Jedenfalls – und dies wird häufig durch Architekten übersehen – muss der Architekt, wenn die sonstigen Voraussetzungen der Abnahme vorliegen (siehe oben), die eigentliche Abnahmeerklärung noch herbeiführen. Hierzu kann er den Bauherrn anschreiben mit der Bitte, die Abnahme des Architektenwerkes ihm gegenüber schriftlich mitzuteilen. Reagiert der Bauherr nicht, kann dem Bauherrn auch gemäß § 640 Abs. 1 Satz 3 BGB eine angemessene Frist zur Abnahme gesetzt werden. Nach Ablauf der Frist treten die Abnahmewirkungen ein, wenn die übrigen Voraussetzungen der Abnahme – insbesondere Vollständigkeit und Freiheit von wesentlichen Mängel – vorlagen. An solche Maßnahmen sollte der Architekt bei jedem Bauvorhaben denken. Die Aufforderung zur Abnahme mit Fristsetzung sollte vorsorglich auch dann erfolgen, wenn der Bauherr die Abnahme verweigert hat (teilweise wird eine Abnahme auch bei unberechtigter Abnahmeverweigerung angenommen).

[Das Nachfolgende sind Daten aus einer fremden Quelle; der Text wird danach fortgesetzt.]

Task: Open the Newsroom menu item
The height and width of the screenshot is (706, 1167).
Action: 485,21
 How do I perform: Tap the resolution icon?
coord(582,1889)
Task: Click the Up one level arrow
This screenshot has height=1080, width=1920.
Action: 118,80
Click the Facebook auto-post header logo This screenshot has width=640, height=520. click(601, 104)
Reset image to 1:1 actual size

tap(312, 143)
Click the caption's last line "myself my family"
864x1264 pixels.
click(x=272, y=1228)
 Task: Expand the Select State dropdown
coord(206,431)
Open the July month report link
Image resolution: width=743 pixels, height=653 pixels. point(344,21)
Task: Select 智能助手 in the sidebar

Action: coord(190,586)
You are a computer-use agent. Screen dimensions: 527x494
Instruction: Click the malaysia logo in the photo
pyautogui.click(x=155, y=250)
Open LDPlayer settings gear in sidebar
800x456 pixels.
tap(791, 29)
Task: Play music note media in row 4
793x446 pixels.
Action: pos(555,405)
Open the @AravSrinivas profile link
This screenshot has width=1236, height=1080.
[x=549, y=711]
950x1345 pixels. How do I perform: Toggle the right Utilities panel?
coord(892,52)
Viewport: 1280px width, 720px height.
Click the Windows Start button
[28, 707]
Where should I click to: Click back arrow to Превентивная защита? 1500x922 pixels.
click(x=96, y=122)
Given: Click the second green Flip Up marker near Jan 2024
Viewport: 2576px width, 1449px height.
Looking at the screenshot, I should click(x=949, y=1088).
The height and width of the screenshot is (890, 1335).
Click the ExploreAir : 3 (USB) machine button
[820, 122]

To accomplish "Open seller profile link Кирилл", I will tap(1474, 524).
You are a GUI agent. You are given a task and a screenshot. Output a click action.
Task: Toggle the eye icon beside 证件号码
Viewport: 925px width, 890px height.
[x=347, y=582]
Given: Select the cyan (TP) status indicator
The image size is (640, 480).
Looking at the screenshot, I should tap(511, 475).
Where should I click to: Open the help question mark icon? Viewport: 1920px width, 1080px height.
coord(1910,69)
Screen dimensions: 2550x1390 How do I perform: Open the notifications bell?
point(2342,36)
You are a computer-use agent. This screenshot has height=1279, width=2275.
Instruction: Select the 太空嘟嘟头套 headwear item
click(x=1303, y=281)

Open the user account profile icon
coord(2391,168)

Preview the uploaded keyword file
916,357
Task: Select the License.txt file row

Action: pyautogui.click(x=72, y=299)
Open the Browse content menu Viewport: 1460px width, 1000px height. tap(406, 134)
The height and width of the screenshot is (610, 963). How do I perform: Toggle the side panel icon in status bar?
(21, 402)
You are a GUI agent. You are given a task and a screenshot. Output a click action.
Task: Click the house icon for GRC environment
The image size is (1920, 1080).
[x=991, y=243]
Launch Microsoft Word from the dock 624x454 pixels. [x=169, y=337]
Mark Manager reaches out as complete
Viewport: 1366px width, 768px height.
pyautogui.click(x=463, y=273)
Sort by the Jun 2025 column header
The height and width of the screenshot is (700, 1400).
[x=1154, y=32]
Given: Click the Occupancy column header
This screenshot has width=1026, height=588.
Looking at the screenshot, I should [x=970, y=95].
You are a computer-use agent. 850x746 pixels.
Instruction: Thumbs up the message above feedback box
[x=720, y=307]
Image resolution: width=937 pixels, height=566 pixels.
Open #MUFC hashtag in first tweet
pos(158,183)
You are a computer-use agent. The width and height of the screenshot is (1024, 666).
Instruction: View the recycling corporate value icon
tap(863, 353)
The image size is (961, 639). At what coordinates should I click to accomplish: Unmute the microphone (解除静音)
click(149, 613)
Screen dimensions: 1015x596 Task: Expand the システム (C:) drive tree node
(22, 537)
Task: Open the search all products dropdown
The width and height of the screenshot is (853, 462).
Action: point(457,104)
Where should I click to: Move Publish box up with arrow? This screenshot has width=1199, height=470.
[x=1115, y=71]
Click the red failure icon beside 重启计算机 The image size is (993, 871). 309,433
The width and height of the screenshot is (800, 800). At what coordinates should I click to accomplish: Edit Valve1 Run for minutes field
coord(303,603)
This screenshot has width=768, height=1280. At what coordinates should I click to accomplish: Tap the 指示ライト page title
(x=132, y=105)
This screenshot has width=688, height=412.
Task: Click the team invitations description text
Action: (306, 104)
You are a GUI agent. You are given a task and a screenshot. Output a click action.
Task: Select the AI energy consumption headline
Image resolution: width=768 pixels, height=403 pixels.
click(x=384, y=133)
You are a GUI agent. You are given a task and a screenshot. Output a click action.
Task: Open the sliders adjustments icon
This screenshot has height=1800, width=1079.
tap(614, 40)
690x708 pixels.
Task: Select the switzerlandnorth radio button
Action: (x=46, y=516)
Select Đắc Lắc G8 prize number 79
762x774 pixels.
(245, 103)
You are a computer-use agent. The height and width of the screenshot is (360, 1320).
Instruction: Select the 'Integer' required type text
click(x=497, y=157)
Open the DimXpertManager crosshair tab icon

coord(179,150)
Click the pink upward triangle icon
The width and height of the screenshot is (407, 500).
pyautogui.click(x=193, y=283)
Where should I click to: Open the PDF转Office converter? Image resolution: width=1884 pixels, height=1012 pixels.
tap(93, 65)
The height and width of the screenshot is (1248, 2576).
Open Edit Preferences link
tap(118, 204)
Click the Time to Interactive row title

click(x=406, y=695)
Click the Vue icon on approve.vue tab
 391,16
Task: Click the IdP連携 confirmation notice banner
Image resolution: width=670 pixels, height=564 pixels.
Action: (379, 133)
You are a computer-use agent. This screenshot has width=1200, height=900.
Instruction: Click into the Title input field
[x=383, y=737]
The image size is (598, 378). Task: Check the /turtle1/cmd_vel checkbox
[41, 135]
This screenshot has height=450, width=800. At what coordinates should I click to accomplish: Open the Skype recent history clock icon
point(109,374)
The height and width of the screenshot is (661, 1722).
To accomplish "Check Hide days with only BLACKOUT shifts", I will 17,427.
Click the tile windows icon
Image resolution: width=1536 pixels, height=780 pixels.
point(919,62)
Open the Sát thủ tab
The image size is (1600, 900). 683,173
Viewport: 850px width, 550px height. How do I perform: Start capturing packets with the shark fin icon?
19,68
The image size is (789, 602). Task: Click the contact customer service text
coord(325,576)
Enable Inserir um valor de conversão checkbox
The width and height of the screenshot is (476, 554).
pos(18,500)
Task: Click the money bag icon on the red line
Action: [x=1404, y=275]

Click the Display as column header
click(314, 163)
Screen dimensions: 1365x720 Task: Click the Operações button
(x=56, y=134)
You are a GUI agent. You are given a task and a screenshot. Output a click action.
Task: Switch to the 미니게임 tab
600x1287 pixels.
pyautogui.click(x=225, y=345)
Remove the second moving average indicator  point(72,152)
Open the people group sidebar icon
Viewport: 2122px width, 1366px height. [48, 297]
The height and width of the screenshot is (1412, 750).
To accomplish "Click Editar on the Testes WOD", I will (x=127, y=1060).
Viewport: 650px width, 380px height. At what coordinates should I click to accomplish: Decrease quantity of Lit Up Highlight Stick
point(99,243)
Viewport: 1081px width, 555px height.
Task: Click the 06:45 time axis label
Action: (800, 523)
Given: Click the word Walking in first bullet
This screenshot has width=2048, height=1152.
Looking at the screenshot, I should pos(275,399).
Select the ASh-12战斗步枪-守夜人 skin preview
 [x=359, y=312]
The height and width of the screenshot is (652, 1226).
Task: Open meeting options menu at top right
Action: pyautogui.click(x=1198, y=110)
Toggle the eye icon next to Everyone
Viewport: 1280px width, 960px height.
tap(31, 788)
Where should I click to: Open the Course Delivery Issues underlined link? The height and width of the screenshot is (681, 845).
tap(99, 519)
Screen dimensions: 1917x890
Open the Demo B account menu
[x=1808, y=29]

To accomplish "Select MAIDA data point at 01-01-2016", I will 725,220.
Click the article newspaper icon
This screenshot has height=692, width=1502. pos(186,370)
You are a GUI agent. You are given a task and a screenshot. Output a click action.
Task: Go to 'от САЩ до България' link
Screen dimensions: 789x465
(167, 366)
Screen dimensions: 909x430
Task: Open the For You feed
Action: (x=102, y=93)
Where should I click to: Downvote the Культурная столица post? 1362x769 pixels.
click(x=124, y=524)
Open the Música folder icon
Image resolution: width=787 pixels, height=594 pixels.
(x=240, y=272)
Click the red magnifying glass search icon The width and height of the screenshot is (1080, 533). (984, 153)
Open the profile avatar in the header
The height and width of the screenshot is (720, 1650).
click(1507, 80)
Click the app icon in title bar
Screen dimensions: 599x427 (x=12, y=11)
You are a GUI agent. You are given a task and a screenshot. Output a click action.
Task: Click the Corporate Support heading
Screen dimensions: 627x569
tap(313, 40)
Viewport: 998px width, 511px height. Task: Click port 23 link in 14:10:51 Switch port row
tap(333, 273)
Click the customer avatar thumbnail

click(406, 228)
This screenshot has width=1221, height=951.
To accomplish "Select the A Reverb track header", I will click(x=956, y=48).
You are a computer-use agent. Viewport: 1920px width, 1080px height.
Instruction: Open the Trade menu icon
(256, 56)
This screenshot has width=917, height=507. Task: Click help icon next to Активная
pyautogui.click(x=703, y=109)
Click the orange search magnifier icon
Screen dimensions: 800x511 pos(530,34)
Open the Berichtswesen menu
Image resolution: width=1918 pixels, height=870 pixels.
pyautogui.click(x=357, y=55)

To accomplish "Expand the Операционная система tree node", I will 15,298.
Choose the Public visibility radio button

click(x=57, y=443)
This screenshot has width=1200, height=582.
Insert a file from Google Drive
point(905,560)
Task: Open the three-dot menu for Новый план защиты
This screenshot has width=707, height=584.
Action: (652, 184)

Vorstehende Hinweise gelten ebenso, wenn eine Teilabnahme vereinbart wurde oder wenn es zu einer vorzeitigen Vertragsbeendigung kommt.

Findet eine Abnahme statt, und behält sich der Auftraggeber ihm bekannte Mängel des Architektenwerkes bei Abnahme nicht vor, verliert er diesbezüglich seine Gewährleistungsrechte (siehe oben Rechtsfolgen der Abnahme). Diese Rechtsfolge kann dem Architekten auch in einem anderen Zusammenhang nutzen. Nach der Rechtsprechung des BGH verliert nämlich der Bauherr unter Umständen das Recht zur Minderung des Honorars wegen nicht erbrachter Teilleistungen, wenn er sich nicht an die Regeln des Gewährleistungsrechtes hält (siehe BGH, Urt. v. 24.06.2004). Danach müssten dem Bauherrn Minderungsrechte nach Gewährleistungsrecht zumindest dann verwehrt sein, wenn ihm die fehlende Teilleistung des Architekten bei Abnahme bekannt war und er sich ein diesbezüglich Minderungsrecht nicht vorbehalten hat. Rechtssprechung hierüber gibt es allerdings noch nicht.